__What you need to do__.
Copy only this range: the line with "You are a GUI" through the final line of the material, inclusive at both ends.

__Provided material__.
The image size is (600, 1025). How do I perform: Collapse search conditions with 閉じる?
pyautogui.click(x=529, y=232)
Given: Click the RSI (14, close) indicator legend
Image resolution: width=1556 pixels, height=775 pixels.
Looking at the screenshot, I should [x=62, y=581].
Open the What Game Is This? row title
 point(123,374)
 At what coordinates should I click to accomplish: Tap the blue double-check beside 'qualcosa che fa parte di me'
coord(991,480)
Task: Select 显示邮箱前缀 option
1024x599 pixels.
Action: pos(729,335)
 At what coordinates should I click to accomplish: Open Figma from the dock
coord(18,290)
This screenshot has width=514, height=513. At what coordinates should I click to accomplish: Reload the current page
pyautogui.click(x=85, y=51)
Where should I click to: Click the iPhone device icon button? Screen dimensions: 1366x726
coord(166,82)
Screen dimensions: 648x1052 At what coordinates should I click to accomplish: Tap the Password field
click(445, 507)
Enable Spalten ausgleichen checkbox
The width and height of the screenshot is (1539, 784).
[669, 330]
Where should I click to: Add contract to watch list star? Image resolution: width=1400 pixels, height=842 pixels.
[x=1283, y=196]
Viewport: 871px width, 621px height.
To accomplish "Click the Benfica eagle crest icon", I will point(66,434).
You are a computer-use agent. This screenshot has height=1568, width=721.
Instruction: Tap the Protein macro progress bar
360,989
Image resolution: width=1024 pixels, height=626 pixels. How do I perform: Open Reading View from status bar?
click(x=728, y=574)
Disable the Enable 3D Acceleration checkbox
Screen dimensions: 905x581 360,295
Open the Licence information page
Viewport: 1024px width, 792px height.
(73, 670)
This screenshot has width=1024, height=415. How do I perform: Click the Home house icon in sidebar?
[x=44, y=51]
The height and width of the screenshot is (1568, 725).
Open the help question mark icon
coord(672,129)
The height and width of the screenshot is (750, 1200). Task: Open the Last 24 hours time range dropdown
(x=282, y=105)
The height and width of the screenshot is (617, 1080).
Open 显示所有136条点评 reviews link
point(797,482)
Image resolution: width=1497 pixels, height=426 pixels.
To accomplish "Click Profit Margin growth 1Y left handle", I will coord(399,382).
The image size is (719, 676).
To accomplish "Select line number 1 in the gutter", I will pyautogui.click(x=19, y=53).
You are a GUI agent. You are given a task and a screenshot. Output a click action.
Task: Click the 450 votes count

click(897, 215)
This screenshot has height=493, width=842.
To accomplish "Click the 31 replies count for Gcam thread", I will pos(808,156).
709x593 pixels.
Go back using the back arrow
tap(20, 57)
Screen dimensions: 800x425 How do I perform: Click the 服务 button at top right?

__Reply__.
You are a GUI agent. You are given a task and a screenshot. Output a click action.
Task: Click the 450 votes count

click(897, 215)
This screenshot has height=493, width=842.
To accomplish "Click the 31 replies count for Gcam thread", I will pos(808,156).
709x593 pixels.
Go back using the back arrow
tap(20, 57)
Screen dimensions: 800x425 How do I perform: Click the 服务 button at top right?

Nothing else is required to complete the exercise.